Although there are many hazards associated with radiation from the sun, it is still easy to have fun on the beach this summer and stay safe. There are many protocols we can take to protect our bodies from these sun effects. Sunscreen should become a best friend while at the beach and should be applied multiple times during the day. Sunscreens are ranked by SPF, which indicates the strength of the sunscreen. For example, a sunscreen with SPF 50 is able to filter 98% of UV light for a given amount of time. Sunscreens with a lower SPF will filter less UV light, so while you might be looking to have a great tan, protecting your skin is far more important. Applying sunscreen consistently throughout the day can be a life savor, but most people aren’t aware of the most effective ingredients to look for when choosing a sunscreen. Protecting our skin from both UVA and UVB rays is extremely important, and there are certain ingredients to look for that have both filters. Common chemical absorbers include: dioxybenzone, oxybenzone, sulisobenzone, so finding sunscreens with these will be most effective. Additionally, searching for sunscreens that are water resistant will be far more effective while in the water.

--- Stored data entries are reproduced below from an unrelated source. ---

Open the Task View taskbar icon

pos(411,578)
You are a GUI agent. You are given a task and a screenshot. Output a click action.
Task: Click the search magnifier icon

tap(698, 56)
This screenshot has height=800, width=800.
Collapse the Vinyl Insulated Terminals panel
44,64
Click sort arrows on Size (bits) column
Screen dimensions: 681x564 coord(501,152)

No one wants to cover up in the sun, but protecting your face from further skin or eye damage is extremely important. Wearing a hat or sunglasses can block the light from your face and creates additional blockage aside from sunscreen. Any additional shirts or jackets will go a long way with protecting your skin, but isn’t necessarily the ultimate guard. The fabric type, color, and thickness of the clothing will determine the protection of your skin.

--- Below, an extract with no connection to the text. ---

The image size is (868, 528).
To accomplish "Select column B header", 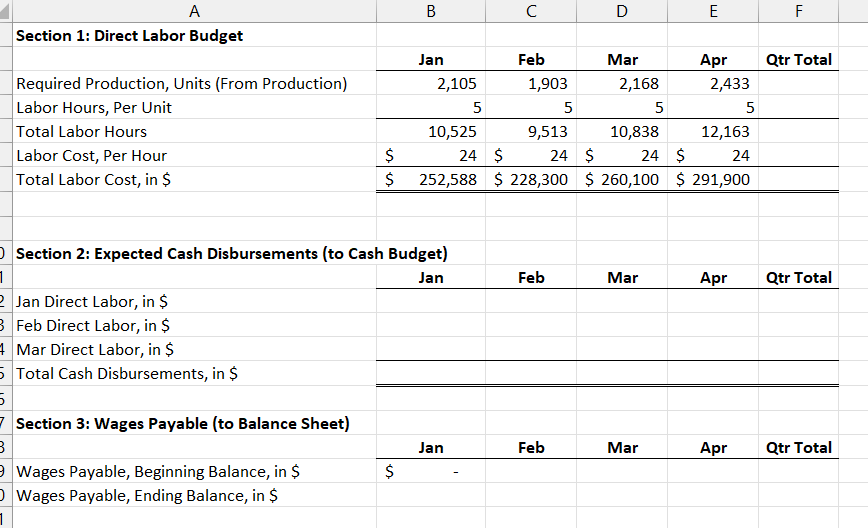I will click(431, 11).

Knowing how to take precaution while in the water can be life saving, and doing your research is key. Before packing your bags to the beach, it is important to always look into the current weather conditions at the destination. Higher winds or precipitation will drastically affect waves’ tides and the water’s current. Once you have arrived at the beach, warning flags will play a vital part in understanding what you are getting into. High hazard flags, usually dictated by a red or orang color, warn against getting into the water because of strong currents. Unless you are trained in these conditions, it is not recommended to get in the water during these alerts. When rip currents occur, it is vital to remain calm and swim parallel to the shore until you have surpassed the current. Often, people try to swim back to shore, which can lead to drowning due to the current’s power.
Along with the tide and currents, it is important to understand the marine life in the area. Warmer waters will bring in different sea animals like jellyfish or sharks, which are important to consider. Generally, beaches will have signs posted that indicate well-known wild life in the area, but it is important to ask a lifeguard in the area as well.
The buddy system is a golden rule at the beach, meaning you should never go for a quick swim alone. Accidents happen all of the time, and doing your research does not eliminate any mishaps; therefore, always stay in close proximity with someone. Also, always be aware of the lifeguard tower locations, and strategically set your grounds up near one. Lifeguards are trained swimmers that have experience with disastrous events in the water, so take advantage of their abilities. Typically, lifeguards are on duty until 6:00 PM, so try to plan your stay around their hours.